La comunicazione aziendale, che riprende il testo di una circolare interna, sottolinea come le regole dell’ente pubblico impongano generalmente ai dipendenti di limitare a una singola partecipazione per emittente le presenze video e vocali esterne, specialmente quando queste sono legate alla promozione di opere o iniziative personali. Il richiamo, perentorio nell’uso del verbo "limitare", non costituisce una sospensione ma rappresenta un atto formale con cui la dirigenza editoriale intende ribadire l’esistenza di vincoli contrattuali, spesso oggetto di interpretazioni divergenti, che disciplinano l’attività dei giornalisti e dei conduttori al di fuori del servizio pubblico.
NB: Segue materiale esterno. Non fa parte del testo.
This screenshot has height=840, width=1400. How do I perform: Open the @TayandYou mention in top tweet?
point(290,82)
La replica del giornalista e il clima di tensione

Ranucci, da parte sua, ha replicato di aver preventivamente avvisato i propri superiori delle imminenti partecipazioni, dichiarazioni che, se confermate, indicherebbero una dinamica di incomprensione o un irrigidimento successivo nella gestione della pratica. L’episodio, che arriva a distanza di tempo da altre frizioni tra il giornalista e la dirigenza dell’azienda, ha immediatamente riacceso il dibattito sui margini di autonomia e di espressione dei professionisti all’interno della tv di Stato, un dibattito che si inserisce in un clima editoriale già scrutinato per le sue sensibilità politiche, considerato l’attuale orientamento dell’esecutivo guidato da Giorgia Meloni. La vicenda, per come è emersa, solleva interrogativi non secondari sull’applicazione selettiva di regolamenti interni e sulla possibilità che essi possano essere utilizzati per moderare la visibilità di voci scomode o particolarmente esposte su reti concorrenti.
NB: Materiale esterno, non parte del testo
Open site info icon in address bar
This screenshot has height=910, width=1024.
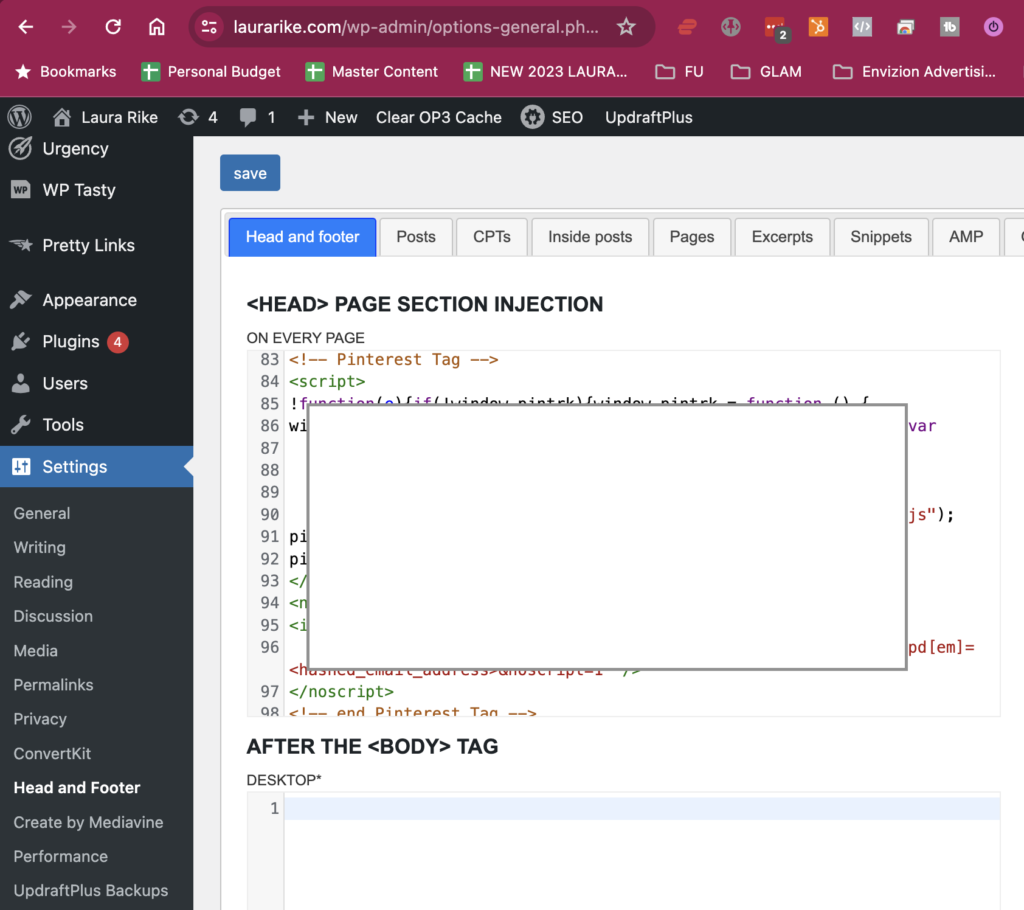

Le implicazioni per il lavoro di inchiesta

Il richiamo a Ranucci non può essere disgiunto, infatti, dalla natura del suo lavoro principale, che lo vede alla guida di un programma di approfondimento noto per reportage scomodi e indagini giudiziarie, anche su fatti di cronaca nera trattati con rigoroso rispetto delle vittime e delle indagini in corso. La pressione a ridurre la presenza su altri media, sebbene formalmente giustificata da norme di comportamento aziendale, rischia di essere percepita come un tentativo di circoscrivere l’influenza e la capacità di divulgazione di un giornalista il cui mestiere è per definizione quello di varcare confini e sollevare questioni di pubblico interesse. La promozione di un libro sui pericoli della disinformazione, poi, crea un cortocircuito non irrilevante con le modalità attraverso cui la vicenda è stata gestita, alimentando una discussione che va ben oltre il singolo episodio disciplinare e tocca il delicato equilibrio tra diritto-dovere di cronaca, obblighi contrattuali e spazio di dibattito pubblico.